→ Extracted data:
----------

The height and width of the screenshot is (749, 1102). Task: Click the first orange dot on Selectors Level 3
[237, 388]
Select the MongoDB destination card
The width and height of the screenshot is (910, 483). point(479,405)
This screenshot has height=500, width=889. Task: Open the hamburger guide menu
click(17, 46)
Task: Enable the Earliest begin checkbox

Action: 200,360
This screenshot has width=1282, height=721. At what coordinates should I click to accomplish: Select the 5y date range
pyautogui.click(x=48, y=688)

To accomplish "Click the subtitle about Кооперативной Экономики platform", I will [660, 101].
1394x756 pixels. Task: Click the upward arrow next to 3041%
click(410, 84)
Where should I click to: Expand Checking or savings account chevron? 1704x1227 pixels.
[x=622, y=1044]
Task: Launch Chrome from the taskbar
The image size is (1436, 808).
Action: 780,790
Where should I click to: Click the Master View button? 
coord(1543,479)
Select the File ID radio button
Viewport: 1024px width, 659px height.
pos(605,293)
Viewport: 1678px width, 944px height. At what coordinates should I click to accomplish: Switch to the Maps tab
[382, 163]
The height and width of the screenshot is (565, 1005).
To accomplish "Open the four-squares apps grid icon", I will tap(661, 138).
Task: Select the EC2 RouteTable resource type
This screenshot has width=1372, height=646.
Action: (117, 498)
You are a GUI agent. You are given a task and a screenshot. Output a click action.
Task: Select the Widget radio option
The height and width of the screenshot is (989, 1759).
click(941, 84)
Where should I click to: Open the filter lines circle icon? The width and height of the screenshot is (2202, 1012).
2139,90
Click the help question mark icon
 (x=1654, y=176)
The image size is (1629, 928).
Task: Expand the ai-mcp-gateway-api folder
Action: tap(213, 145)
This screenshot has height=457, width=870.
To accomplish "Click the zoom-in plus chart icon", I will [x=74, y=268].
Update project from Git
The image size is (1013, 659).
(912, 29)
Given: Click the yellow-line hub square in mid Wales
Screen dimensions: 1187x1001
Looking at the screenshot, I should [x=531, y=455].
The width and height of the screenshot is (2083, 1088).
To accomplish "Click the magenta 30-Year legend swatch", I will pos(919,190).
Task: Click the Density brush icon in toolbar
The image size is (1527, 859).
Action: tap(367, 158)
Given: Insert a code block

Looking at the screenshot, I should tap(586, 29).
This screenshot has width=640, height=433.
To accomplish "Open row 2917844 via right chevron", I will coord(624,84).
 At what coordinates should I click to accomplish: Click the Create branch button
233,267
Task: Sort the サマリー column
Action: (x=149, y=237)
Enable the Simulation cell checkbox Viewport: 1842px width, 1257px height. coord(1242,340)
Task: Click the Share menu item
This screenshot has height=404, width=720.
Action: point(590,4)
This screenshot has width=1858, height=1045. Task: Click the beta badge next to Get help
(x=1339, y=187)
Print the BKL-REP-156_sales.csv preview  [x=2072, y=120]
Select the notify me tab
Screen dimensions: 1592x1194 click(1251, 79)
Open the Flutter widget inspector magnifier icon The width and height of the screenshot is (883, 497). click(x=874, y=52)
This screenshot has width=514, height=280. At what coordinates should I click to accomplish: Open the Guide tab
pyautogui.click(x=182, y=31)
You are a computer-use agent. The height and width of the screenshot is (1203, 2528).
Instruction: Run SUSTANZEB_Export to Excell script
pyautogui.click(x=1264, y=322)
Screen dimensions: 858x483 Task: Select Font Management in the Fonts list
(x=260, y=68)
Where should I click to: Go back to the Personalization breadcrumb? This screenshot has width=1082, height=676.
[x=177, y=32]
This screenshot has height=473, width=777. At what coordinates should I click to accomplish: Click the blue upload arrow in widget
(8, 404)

----------

→ Task brief: Set down the lines above exactly as written. Begin at the line containing "Where should I click to: Go" and stop after the last line.

→ Result below:
Where should I click to: Go back to the Personalization breadcrumb? This screenshot has width=1082, height=676.
[x=177, y=32]
This screenshot has height=473, width=777. At what coordinates should I click to accomplish: Click the blue upload arrow in widget
(8, 404)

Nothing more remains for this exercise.